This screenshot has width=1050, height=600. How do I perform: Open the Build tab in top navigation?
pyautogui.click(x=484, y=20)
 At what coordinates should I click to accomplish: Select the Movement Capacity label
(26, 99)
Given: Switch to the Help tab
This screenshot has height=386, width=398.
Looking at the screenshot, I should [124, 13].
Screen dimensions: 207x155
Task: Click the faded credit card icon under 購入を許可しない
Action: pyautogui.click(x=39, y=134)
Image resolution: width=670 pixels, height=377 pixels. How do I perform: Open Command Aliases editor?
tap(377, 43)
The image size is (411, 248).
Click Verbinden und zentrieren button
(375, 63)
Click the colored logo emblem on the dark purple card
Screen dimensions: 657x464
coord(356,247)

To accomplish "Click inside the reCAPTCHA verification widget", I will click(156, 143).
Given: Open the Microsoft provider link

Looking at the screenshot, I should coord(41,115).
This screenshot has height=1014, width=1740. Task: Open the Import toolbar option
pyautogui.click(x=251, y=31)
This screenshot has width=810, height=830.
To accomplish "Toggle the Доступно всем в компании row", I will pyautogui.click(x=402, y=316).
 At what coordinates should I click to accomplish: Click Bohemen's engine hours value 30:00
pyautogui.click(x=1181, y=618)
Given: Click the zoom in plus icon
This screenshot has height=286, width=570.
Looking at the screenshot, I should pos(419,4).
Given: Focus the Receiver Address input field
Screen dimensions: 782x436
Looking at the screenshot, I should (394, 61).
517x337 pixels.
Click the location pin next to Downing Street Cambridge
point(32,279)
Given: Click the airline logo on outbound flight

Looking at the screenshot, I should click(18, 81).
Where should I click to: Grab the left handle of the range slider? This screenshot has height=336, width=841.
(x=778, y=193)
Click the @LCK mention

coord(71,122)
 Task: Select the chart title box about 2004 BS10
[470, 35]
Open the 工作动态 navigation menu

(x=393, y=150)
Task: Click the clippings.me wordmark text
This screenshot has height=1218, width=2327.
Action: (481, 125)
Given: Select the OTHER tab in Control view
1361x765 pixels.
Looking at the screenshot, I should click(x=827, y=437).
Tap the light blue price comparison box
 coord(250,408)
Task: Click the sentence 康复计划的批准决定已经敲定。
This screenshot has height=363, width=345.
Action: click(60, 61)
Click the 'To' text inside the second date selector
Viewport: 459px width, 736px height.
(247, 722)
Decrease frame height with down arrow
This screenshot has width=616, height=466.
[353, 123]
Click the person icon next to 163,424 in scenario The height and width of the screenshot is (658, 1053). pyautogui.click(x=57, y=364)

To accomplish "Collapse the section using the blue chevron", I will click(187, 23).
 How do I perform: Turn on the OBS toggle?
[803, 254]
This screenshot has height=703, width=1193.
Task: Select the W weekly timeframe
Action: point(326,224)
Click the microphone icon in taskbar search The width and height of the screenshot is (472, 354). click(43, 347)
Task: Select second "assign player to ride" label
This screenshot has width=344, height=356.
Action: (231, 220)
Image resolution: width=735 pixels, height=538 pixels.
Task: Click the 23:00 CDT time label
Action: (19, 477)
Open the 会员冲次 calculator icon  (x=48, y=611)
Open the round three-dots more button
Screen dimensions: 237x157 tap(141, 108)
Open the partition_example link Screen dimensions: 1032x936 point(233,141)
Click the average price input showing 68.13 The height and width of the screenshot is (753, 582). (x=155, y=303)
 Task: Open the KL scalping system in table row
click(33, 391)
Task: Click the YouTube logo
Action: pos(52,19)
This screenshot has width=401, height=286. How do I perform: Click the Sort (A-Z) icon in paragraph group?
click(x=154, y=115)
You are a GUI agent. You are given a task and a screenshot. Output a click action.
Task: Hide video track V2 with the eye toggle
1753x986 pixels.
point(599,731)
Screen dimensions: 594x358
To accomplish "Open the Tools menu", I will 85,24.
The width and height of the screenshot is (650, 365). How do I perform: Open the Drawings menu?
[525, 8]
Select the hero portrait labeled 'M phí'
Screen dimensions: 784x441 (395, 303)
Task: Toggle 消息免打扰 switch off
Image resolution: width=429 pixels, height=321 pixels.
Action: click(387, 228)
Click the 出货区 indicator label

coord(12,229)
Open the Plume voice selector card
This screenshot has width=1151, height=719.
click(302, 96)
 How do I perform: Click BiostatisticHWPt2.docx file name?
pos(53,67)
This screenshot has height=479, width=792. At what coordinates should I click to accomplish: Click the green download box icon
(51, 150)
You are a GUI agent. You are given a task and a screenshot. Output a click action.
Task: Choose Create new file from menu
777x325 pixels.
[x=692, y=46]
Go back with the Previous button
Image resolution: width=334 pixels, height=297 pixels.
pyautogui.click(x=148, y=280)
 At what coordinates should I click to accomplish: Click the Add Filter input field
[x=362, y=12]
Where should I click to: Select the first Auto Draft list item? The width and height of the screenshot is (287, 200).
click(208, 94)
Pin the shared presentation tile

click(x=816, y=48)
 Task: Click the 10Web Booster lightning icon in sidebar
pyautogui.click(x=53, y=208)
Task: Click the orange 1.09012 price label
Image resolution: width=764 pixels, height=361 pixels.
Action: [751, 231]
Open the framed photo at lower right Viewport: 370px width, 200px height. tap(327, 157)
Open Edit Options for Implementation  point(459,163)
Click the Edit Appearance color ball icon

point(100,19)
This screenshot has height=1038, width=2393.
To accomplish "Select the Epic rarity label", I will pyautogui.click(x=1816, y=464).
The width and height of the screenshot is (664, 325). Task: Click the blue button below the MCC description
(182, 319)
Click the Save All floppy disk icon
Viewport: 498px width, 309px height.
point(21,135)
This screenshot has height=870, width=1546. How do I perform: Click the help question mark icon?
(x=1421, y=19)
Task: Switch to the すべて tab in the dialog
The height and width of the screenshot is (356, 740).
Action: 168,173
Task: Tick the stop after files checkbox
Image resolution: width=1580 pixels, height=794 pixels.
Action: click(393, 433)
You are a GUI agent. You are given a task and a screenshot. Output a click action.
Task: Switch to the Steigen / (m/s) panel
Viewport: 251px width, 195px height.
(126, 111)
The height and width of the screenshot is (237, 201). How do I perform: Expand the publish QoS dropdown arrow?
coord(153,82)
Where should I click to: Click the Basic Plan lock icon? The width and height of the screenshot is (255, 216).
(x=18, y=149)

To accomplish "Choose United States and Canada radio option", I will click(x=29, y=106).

◆ ◆ ◆

TASK DIRECTIONS —
Copy the items verbatim, beginning with the line containing "How do I perform: Turn on the OBS toggle?" and continuing through the line containing "Click the microphone".

RESPONSE —
 How do I perform: Turn on the OBS toggle?
[803, 254]
This screenshot has height=703, width=1193.
Task: Select the W weekly timeframe
Action: point(326,224)
Click the microphone icon in taskbar search The width and height of the screenshot is (472, 354). click(43, 347)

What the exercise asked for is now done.